◆ FRAGMENTO DEL DOCUMENTO

La ropa blanca de la inocencia era llevada por nuestros primeros padres cuando fueron colocados por Dios en el santo Edén. Ellos vivían en perfecta conformidad con la voluntad de Dios. Toda la fuerza de sus afectos era dada a su Padre celestial. Una hermosa y suave luz, la luz de Dios, envolvía a la santa pareja. Este manto de luz era un símbolo de sus vestiduras espirituales de celestial inocencia. Si hubieran permanecido fieles a Dios, habría continuado envolviéndolos. Pero cuando entró el pecado, rompieron su relación con Dios, y la luz que los había circuido se apartó. Desnudos y avergonzados, procuraron suplir la falta de los mantos celestiales cosiendo hojas de higuera para cubrirse.
Esto es lo que los transgresores de la ley de Dios han hecho desde el día en que Adán y Eva desobedecieron. Han cosido hojas de higuera para cubrir la desnudez causada por la transgresión. Han usado los mantos de su propia invención; mediante sus propias obras han tratado de cubrir sus pecados y hacerse aceptables a Dios.

◆ DATOS PROPORCIONADOS
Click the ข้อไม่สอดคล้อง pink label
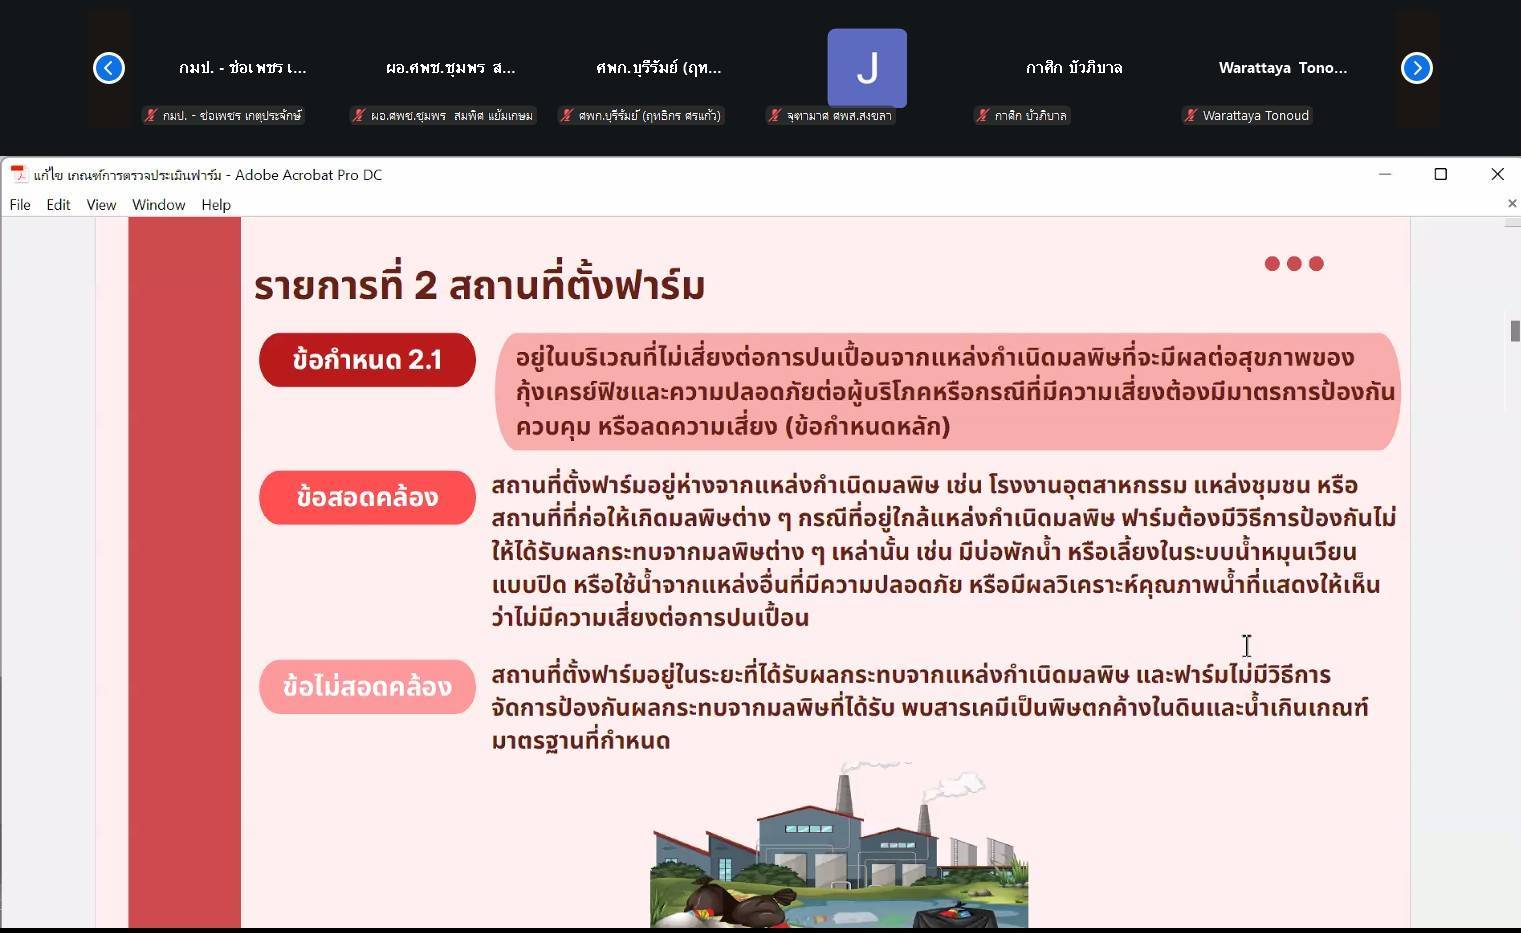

...

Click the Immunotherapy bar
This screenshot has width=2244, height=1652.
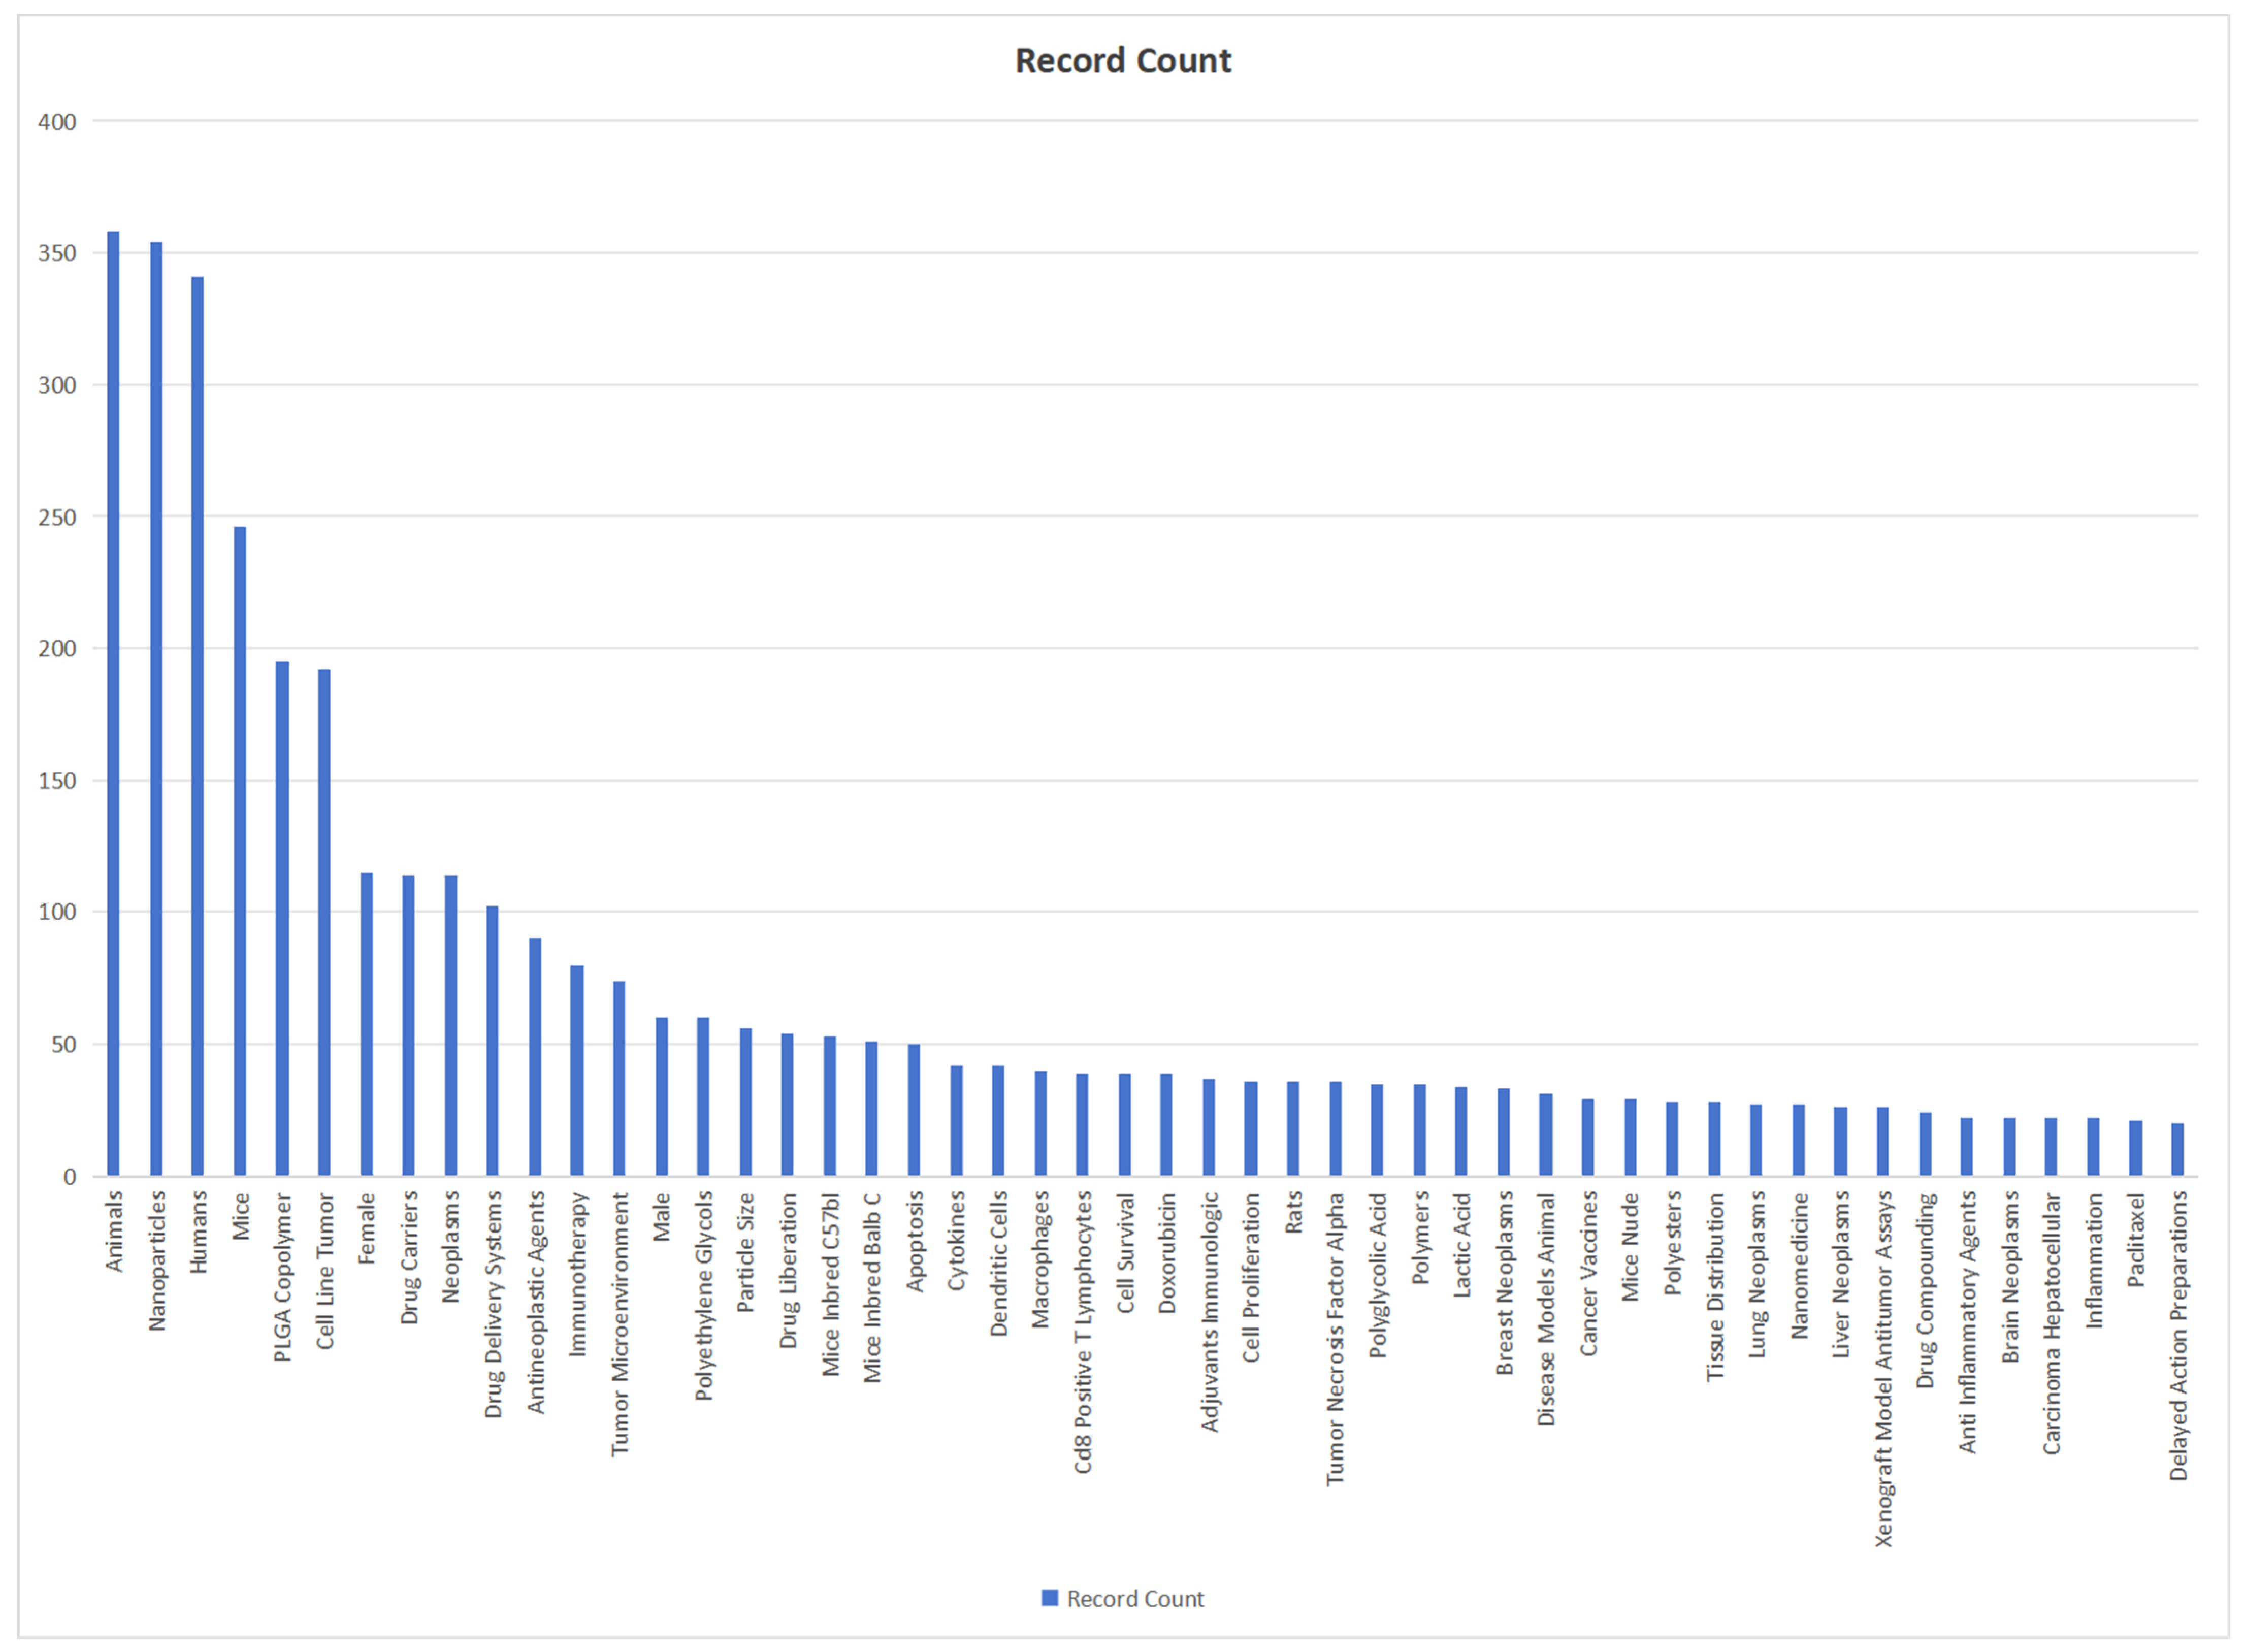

◆ ENUNCIADO DEL EJERCICIO
Determine si las afirmaciones (a), (b) y (c) concuerdan con el fragmento del documento sobre la ropa blanca de la inocencia. Para cada una, responda sí o no y cite literalmente las palabras del fragmento que lo deciden. (a) La luz que envolvía a la pareja simbolizaba sus vestiduras espirituales. (b) La pareja se cubrió con pieles de animales. (c) La luz siguió envolviendo a la pareja después de que entró el pecado.

◆ RESPUESTA AL ENUNCIADO
(a) Sí: «Este manto de luz era un símbolo de sus vestiduras espirituales de celestial inocencia.»
(b) No: «procuraron suplir la falta de los mantos celestiales cosiendo hojas de higuera para cubrirse.»
(c) No: «cuando entró el pecado, rompieron su relación con Dios, y la luz que los había circuido se apartó.»